Il responso del Comune

Singolare, in particolare, il responso del Comune (settore "Servizi per le imprese e per il territorio servizio pianificazione urbanistica), che aveva premesso: «L’agrivoltaico rappresenta un settore di recente introduzione che si caratterizza per un utilizzo "ibrido" di terreni agricoli, che prevede la coesistenza dell’attività di produzione di energia elettrica da fonte rinnovabile con l’attività agricola, che non trova una specifica disciplina di riferimento negli strumenti urbanistici comunali».

Le osservazioni tecniche

A conclusione, il contributo tecnico istruttorio aveva evidenziato «l’assenza di conformità urbanistica al regolamento urbanistico», rilevando l’importanza di prevedere un piano di dismissioni a fine esercizio idoneo al ripristino ambientale e segnalando la mancanza di «una indicazione o una previsione di eventuali misure compensative utili insieme alle opere di mitigazione alla riduzione degli impatti di natura ambientale, sociale e di fruizione paesaggistica», auspicabilmente da concordare col municipio.

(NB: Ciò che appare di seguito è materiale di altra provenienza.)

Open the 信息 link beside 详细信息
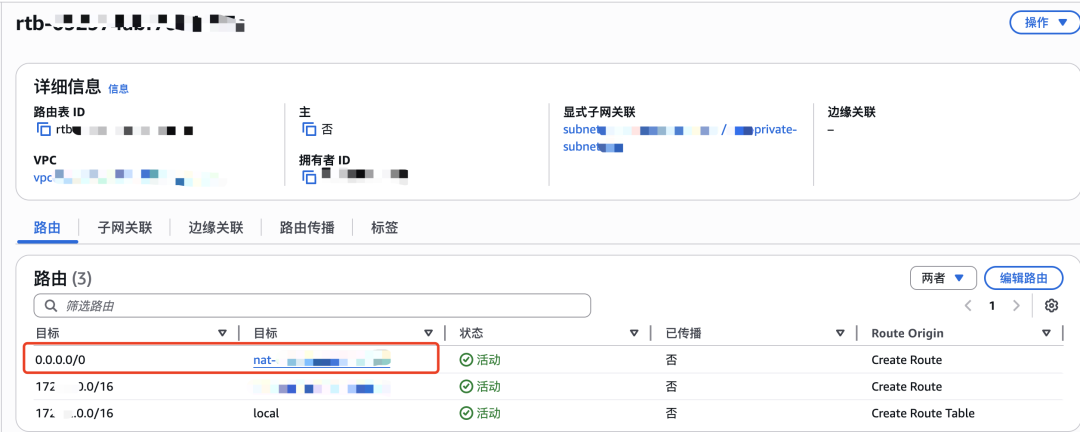This screenshot has height=432, width=1080. 118,89
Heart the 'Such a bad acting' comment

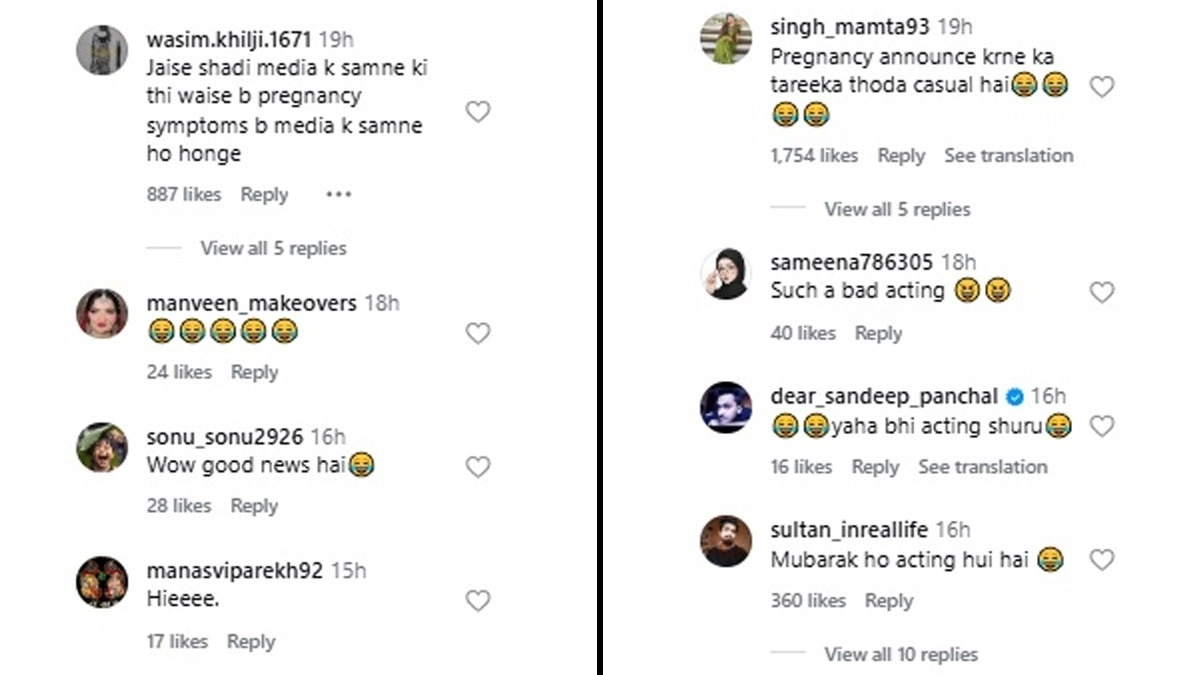click(1101, 292)
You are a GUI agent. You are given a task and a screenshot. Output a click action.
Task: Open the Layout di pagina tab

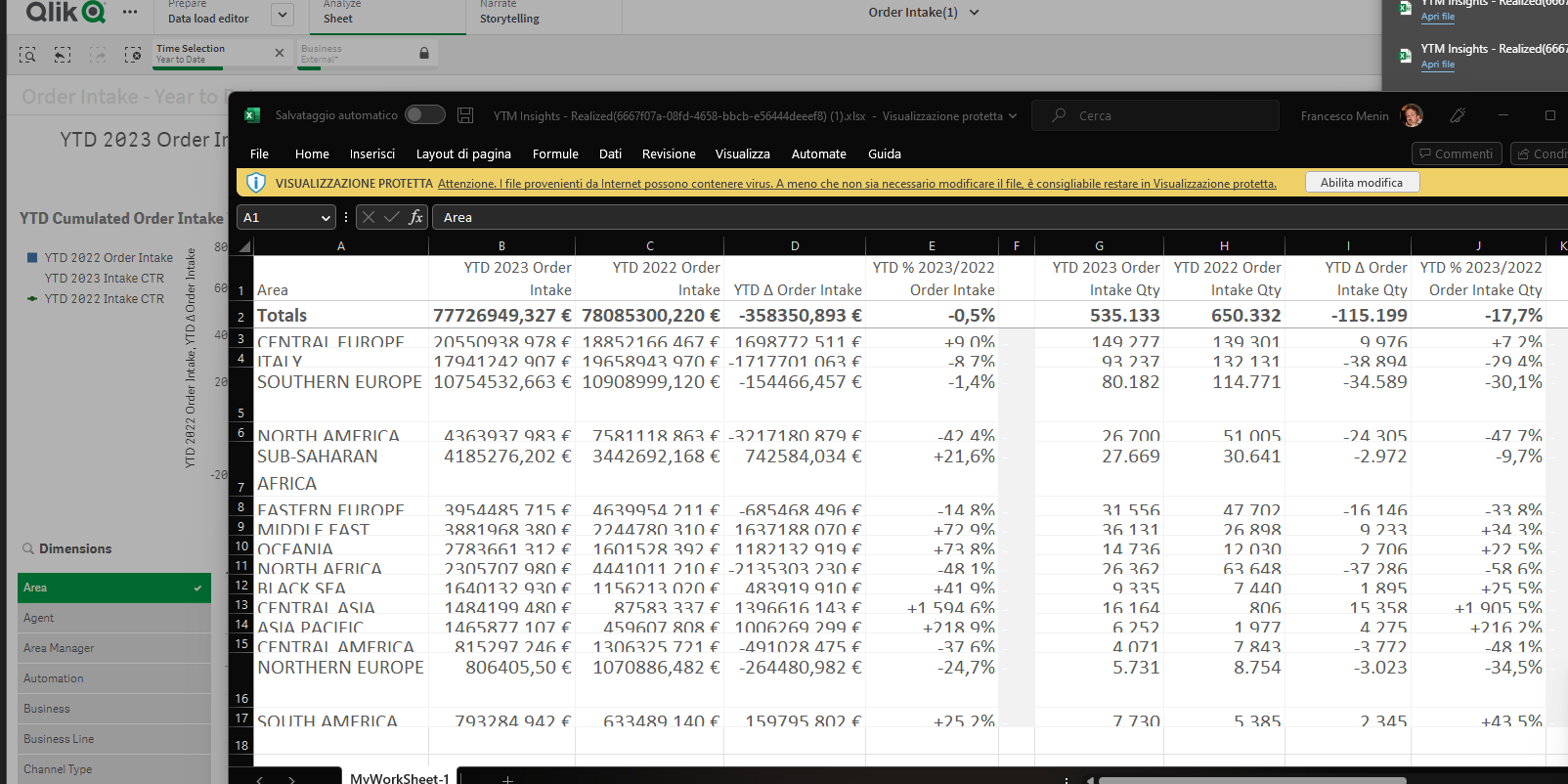pos(463,153)
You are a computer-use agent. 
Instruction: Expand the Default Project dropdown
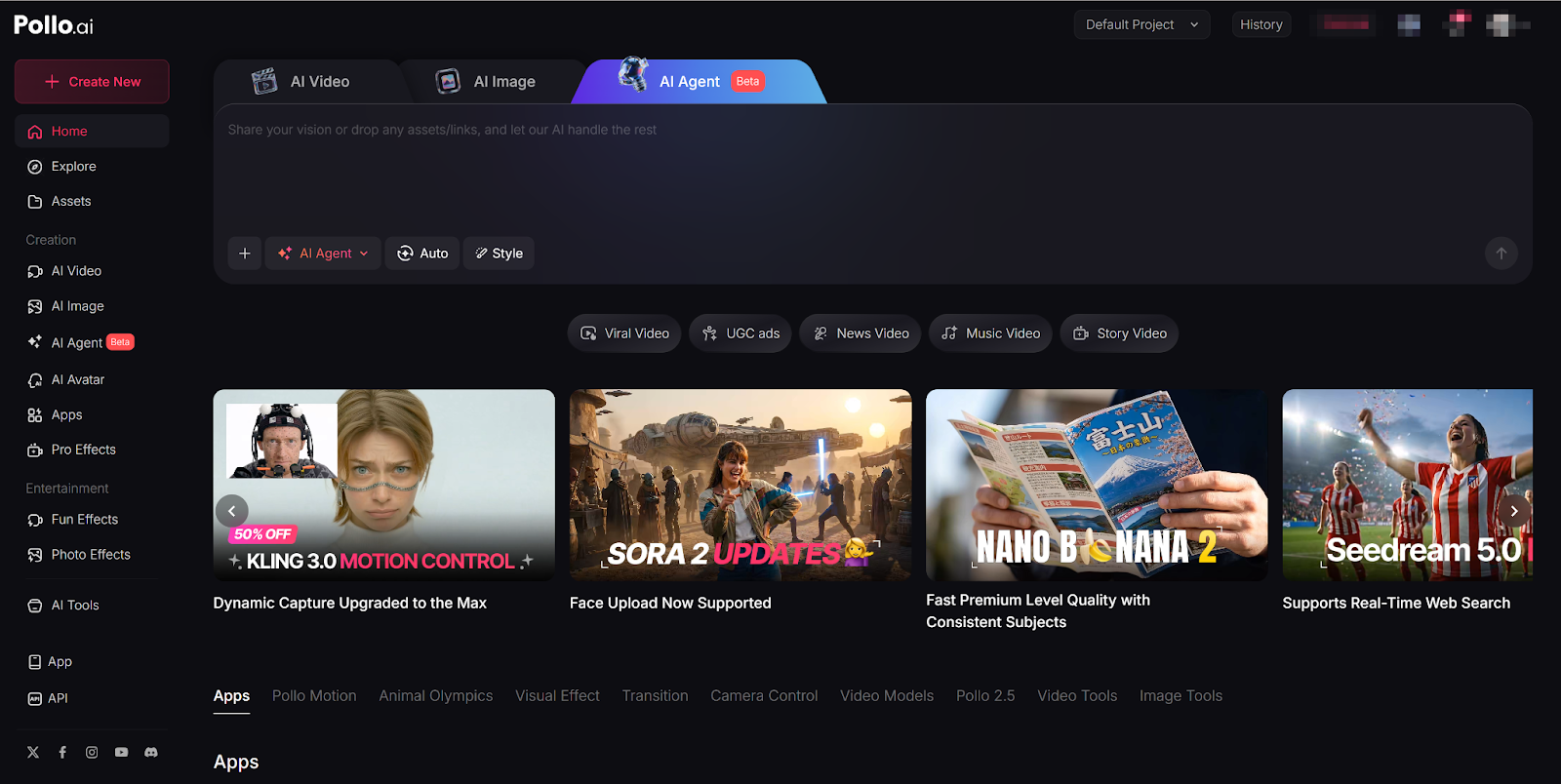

Le preoccupazioni sul paesaggio

«Visto il proliferare di domande per l’installazione di questa tipologia di impianti su tutto il territorio comunale si indica che la loro realizzazione crea una significativa e critica modifica del paesaggio rurale in termini di visuali e assetto strutturale del territorio, alterando la tipica struttura della maglia agraria della bonifica storica e degli assetti relazionali città/campagna su aree di margine e ambiti periurbani», scriveva la responsabile, sostenendo che «sarebbe opportuno prevedere una localizzazione a livello cartografico sia di aree rurali che di aree rurali periurbane idonee, che non comportino effetti "saldatura" non coerenti con il contesto, per prevenire lo sviluppo incondizionato di tali impianti invece di rimandare alla valutazione dei singoli progetti in considerazione delle loro caratteristiche e delle caratteristiche del sito interessato, senza una visione territoriale più ampia e completa relativa a tutte le tipologie di impianto, che contengono una poco significativa mappatura di impianti limitrofi e indicazioni generiche».

La perdita di identità territoriale

E spiegava: «Il nostro territorio comunale sta perdendo la sua connotazione paesistico ambientale caratteristica, soprattutto dei territori di bonifica, assistendo al suo progressivo snaturamento, senza che il Comune possa in alcun modo governare e gestire il proprio territorio, non rimanendo alcuna possibilità per profili pianificatori a livello comunale».